Well, he probably did only know one way. These types of men had limited methods of communication. Though he did have amazing lips, now that she was focused in that direction. The top one was a firm, hard line, but the bottom one was full and puffy. He wouldn’t dare kiss her!
But if he did, she wondered what it would taste like. Feel like.
“Get out,” she ordered again, but she could hear a despicable weakness in her own voice, and apparently he could, too, because he made no move toward the door.
Instead he folded his arms over the enormousness of his chest and gazed down at her, aggravated.
“Just for the record, you aren’t the only one who got insulted here. Lady, I have built whole houses on a handshake. I am not signing a twelve-page contract to build you a stupid cat door.”
“Stupid?” she said huffily.
“Yeah, stupid,” he said.
“Fine,” she said stiffly. “I wouldn’t offer you this job if you were the last man on earth.
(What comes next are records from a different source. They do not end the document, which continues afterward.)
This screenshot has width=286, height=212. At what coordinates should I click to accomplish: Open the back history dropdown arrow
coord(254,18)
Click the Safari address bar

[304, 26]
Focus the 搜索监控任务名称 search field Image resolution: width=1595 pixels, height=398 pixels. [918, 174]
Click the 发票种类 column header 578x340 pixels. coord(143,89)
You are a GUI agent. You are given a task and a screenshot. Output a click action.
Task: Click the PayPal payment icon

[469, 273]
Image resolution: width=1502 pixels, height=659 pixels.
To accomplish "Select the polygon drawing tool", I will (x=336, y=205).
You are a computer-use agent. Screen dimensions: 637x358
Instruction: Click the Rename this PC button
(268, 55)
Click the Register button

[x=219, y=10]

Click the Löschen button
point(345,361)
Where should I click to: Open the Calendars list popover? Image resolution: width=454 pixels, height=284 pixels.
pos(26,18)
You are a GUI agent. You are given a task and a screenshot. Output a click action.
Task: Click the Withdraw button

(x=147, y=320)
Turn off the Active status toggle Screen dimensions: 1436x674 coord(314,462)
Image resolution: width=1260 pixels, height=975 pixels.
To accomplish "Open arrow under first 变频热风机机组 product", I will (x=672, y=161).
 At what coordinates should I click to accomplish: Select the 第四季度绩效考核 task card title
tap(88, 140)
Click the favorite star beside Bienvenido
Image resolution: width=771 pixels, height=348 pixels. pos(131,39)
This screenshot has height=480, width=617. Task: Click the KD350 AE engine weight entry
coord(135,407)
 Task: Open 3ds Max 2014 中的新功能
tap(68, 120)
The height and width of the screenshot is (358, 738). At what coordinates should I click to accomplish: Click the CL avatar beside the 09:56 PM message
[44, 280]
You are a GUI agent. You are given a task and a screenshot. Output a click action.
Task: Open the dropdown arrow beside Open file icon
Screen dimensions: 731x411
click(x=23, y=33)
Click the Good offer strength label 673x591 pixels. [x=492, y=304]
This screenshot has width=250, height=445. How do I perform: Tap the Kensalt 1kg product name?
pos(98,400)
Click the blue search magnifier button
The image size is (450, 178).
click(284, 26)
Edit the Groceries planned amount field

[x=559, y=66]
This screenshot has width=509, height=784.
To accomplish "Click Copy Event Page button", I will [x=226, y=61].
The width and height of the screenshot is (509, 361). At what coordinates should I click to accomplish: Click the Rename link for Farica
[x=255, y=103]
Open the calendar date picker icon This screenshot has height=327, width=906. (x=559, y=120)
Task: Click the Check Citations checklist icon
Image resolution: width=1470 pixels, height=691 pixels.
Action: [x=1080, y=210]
I will find someone to build my door who has enough integrity that signing a contract doesn’t frighten them. And who doesn’t think my project is stupid! And who doesn’t think I’m an eccentric old—”
“Okay,” he said, mercifully preventing her from having to say it—that she was an old maid. “Nice meeting you. Have a nice life.”
He went to move by her and then paused, sending a wary glance at the couch to see if his work clothes had marked it. Bridget actually felt a treacherous softening for him when he looked relieved to see they had not. He edged his way to the door.
“Look,” he said, an infuriating note of protectiveness in his voice, as if he was the big, strong guy and she was the frail, feeble woman. “Be careful.”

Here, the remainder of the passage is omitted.